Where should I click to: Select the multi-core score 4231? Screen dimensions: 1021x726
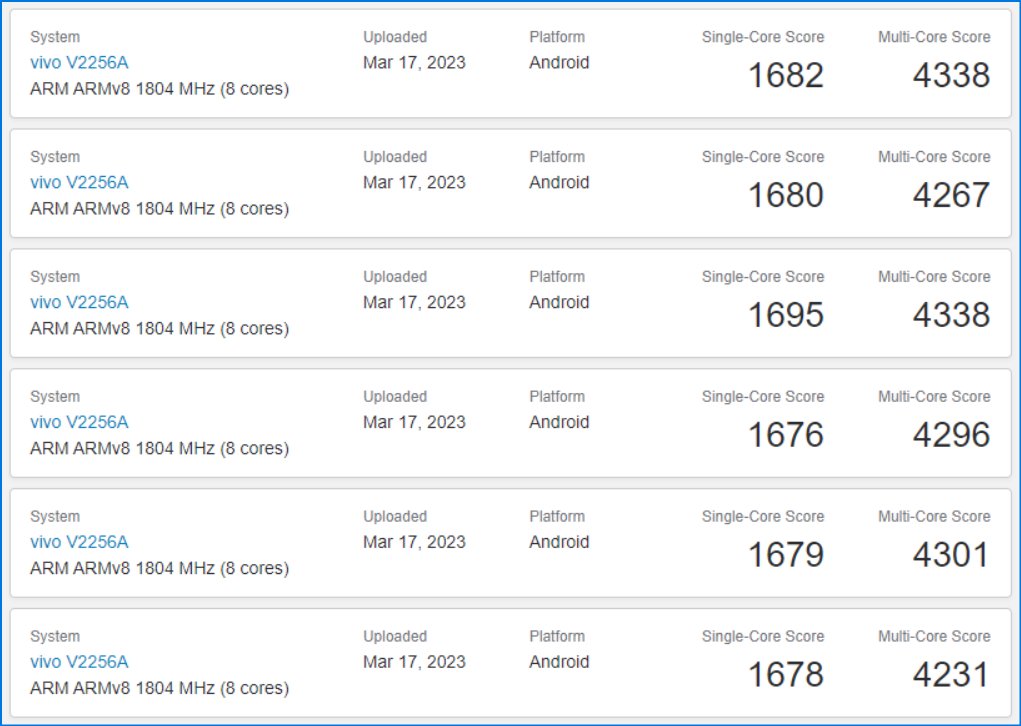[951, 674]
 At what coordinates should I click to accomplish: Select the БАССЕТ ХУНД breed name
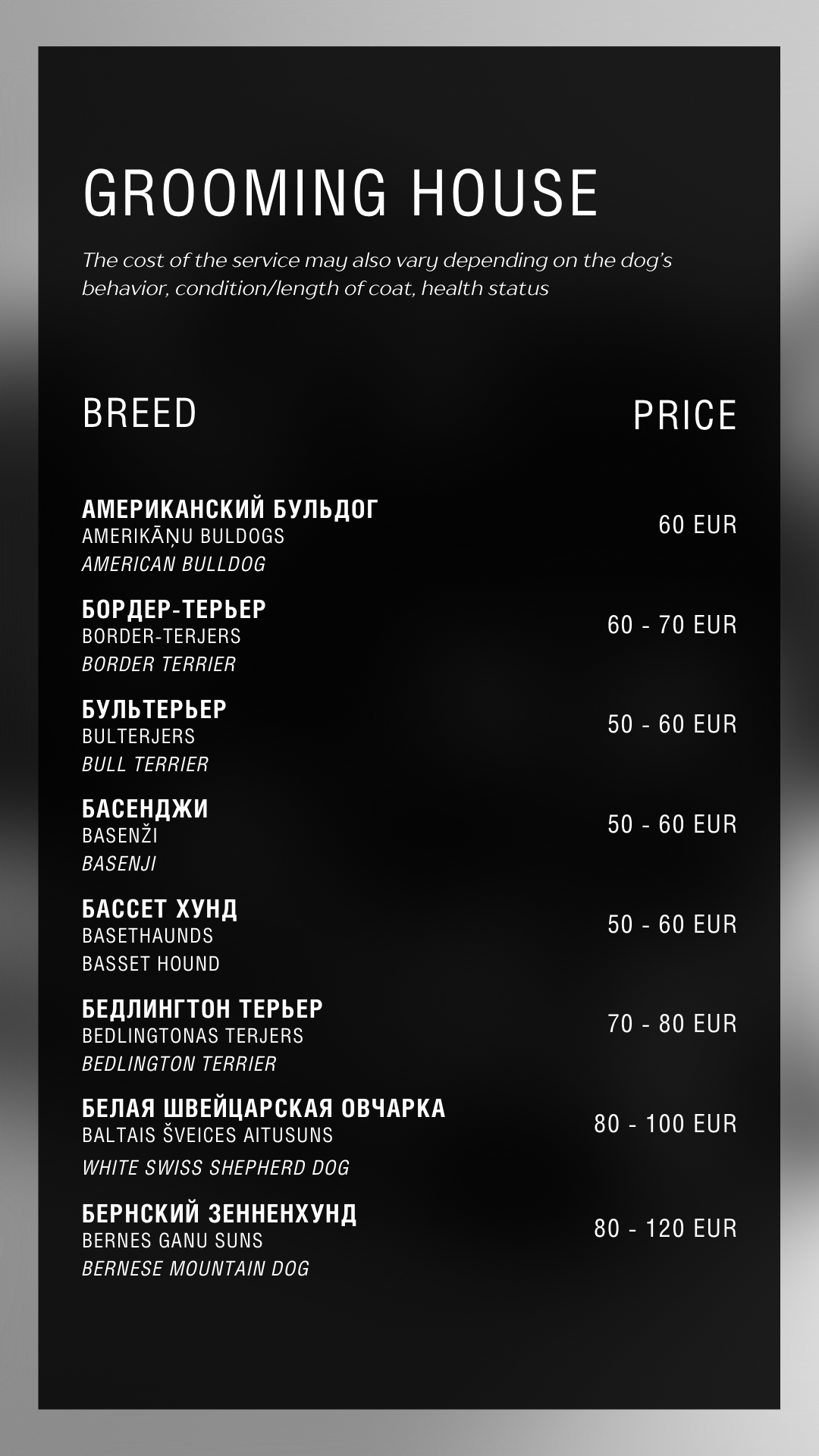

--

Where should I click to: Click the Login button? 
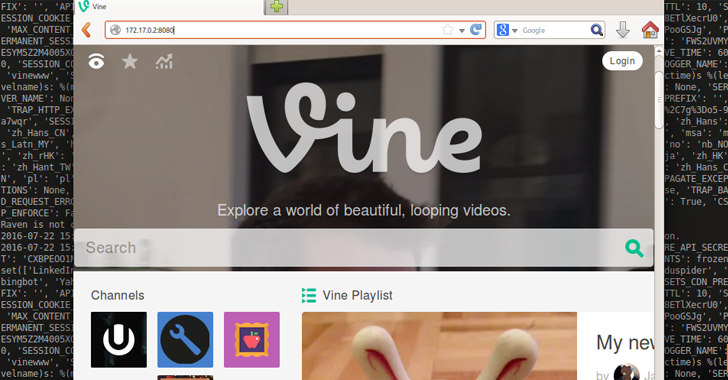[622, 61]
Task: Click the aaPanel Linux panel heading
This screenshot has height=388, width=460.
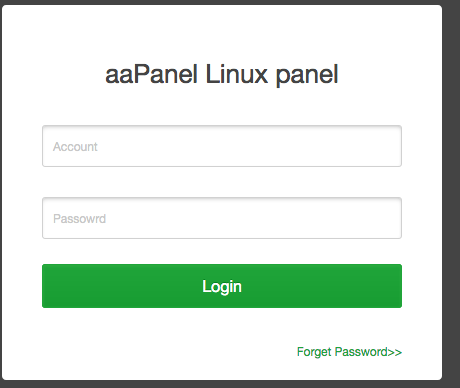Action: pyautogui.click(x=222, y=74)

...

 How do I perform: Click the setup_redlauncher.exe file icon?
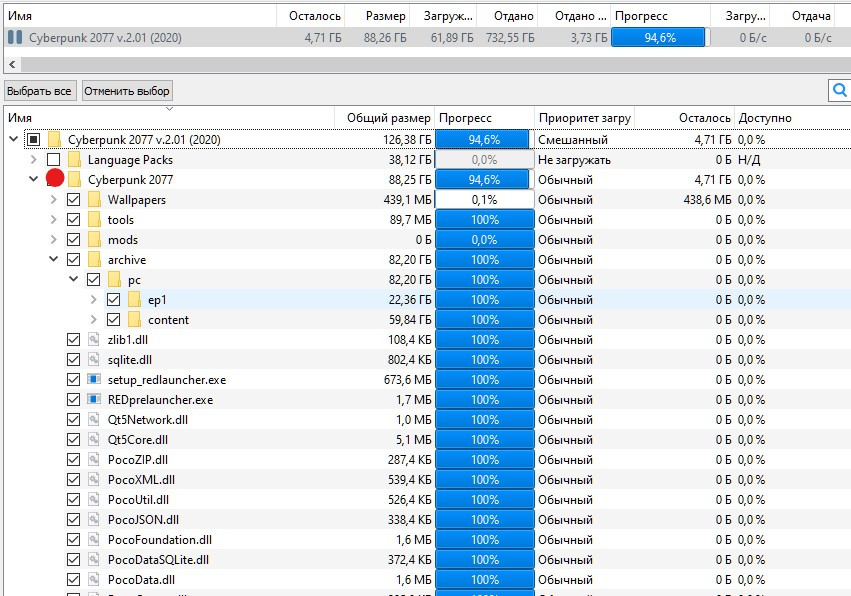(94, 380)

▸ **WHAT YOU WILL DO**: Please set down, exactly and with no pictures, the lines in the entries above starting at the one holding "Where should I click to: Select" and ending at the one holding "At what coordinates", ends included.

▸ **WRITTEN REPLY**:
Where should I click to: Select the multi-core score 4231? Screen dimensions: 1021x726
[951, 674]
 At what coordinates should I click to accomplish: Select the БАССЕТ ХУНД breed name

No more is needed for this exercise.